Saved entries:
++++++++++++++++++++

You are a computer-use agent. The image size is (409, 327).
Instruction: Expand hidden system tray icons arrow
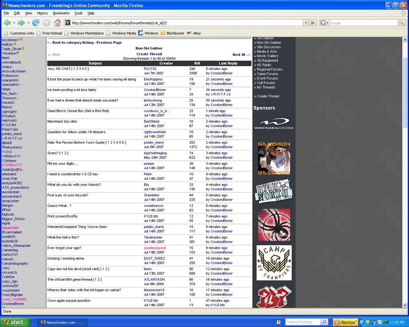(362, 322)
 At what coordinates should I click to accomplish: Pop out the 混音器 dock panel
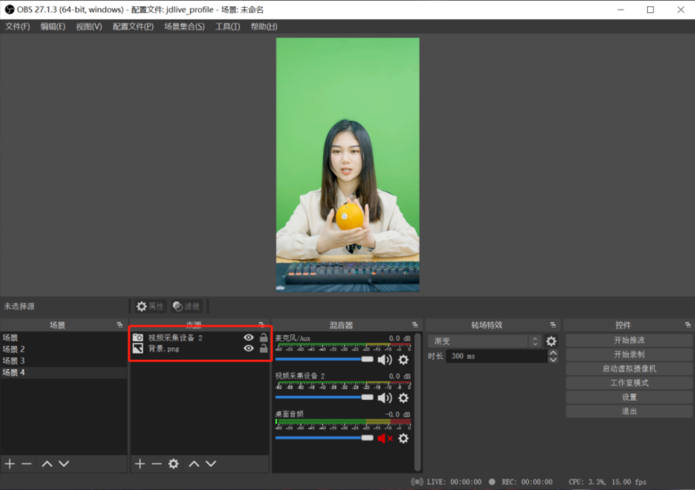click(x=414, y=325)
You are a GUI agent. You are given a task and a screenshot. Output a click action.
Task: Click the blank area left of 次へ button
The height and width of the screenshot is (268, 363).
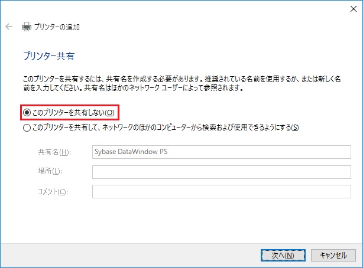[x=148, y=255]
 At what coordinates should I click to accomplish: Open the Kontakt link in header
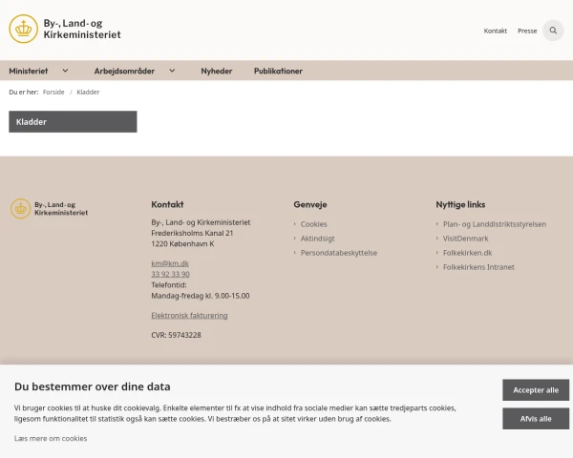(495, 31)
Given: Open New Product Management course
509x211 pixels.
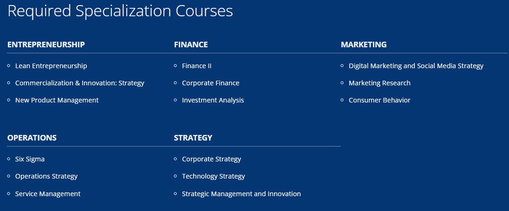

++++++++++++++++++++

What to do> Without the pictures, reproduce every record exactly as it appears above.

Response to this exercise>
You are a computer-use agent. The image size is (409, 327).
Instruction: Expand hidden system tray icons arrow
(362, 322)
 At what coordinates should I click to accomplish: Pop out the 混音器 dock panel
click(x=414, y=325)
You are a GUI agent. You are given a task and a screenshot. Output a click action.
Task: Click the blank area left of 次へ button
The height and width of the screenshot is (268, 363).
[x=148, y=255]
 At what coordinates should I click to accomplish: Open the Kontakt link in header
(495, 31)
Given: Open New Product Management course
509x211 pixels.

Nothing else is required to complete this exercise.